Trezor Safe 7 は「量子耐性」を備えた次世代ウォレット
Trezor は今週、新しいハードウェアウォレット「Safe 7」をリリースしました。この製品の最大の特徴は、「量子コンピュータ時代」に対応できる設計がなされている点です。Trezor の CTO、Tomáš Susanka 氏は、現在の暗号技術だけでなく、将来的に量子コンピュータによって破られる可能性のある暗号にも対応できるよう、ハイブリッドな署名方式を採用したブートローダーとアーキテクチャを搭載していると話しています。
量子コンピュータは、従来のコンピュータとは異なり「量子ビット(qubit)」を使い、複数の状態を同時に扱うことで非常に高速な計算を可能にします。これにより、現在の暗号技術の根幹である秘密鍵の保護が将来的に危うくなる可能性が指摘されています。
Safe 7 は、そうした未来のリスクに備えつつ、ユーザーが新しいデバイスに鍵を移す必要なくアップデートできる設計を目指しているとのことです。
現在の暗号資産のリスクとユーザーの動向
一方で、量子コンピュータの脅威はまだ先の話ですが、今まさに暗号資産を狙った犯罪は増加しています。ブロックチェーン分析企業 Chainalysis のデータによると、2025年上半期だけで約21億7,000万ドル(約2,900億円)が暗号資産サービスから盗まれています。

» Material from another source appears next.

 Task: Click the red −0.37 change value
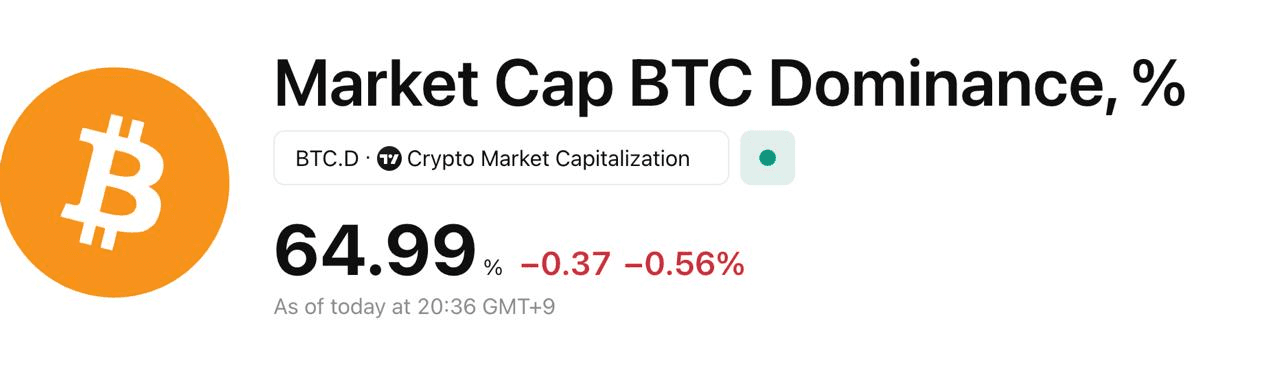565,264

特に今年2月に起きた北朝鮮関連の ByBit ハッキング事件は、史上最大の約15億ドルの被害となりました。
また、個人のウォレットが狙われるケースも増えており、今年盗まれた資金の23%以上が個人の秘密鍵やシードフレーズの漏洩によるものとされています。物理的な脅威も無視できず、フランスやシンガポールでは強盗や誘拐、盗撮による被害も報告されています。
Safe 7 の新機能とセキュリティ対策
Safe 7 には、Trezor が独自に開発したオープンソースのセキュアエレメント「TROPIC01」チップが搭載されています。これにより、従来のブラックボックス的なセキュリティチップとは異なり、透明性が高まりユーザーが信頼しやすくなっています。
さらに、Trezor の CTO はユーザーに対して、ハードウェアウォレットの利用、バックアップの確保、トランザクションのデバイス上での確認、最新のセキュリティ情報の収集、公式サポートのみを利用することの重要性を強調しています。これらの習慣があれば、デジタルだけでなく物理的な攻撃からも資産を守る助けになると述べています。

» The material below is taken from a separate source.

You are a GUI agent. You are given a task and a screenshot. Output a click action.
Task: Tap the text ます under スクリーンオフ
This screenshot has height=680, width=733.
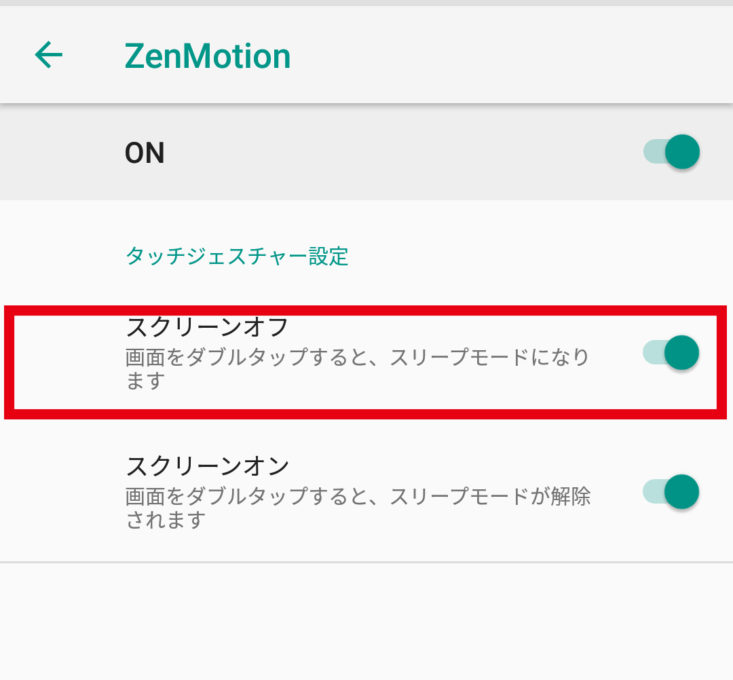coord(144,381)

今回の Trezor Safe 7 は、未来の量子コンピュータによるリスクに備えつつ、今まさに増加している暗号資産の盗難被害に対しても強化されたセキュリティを提供しようという試みのようです。量子耐性を持つウォレットがどのように普及していくのか、そして現在のセキュリティ課題にどう対応していくのか、引き続きウォッチしていきたいですね!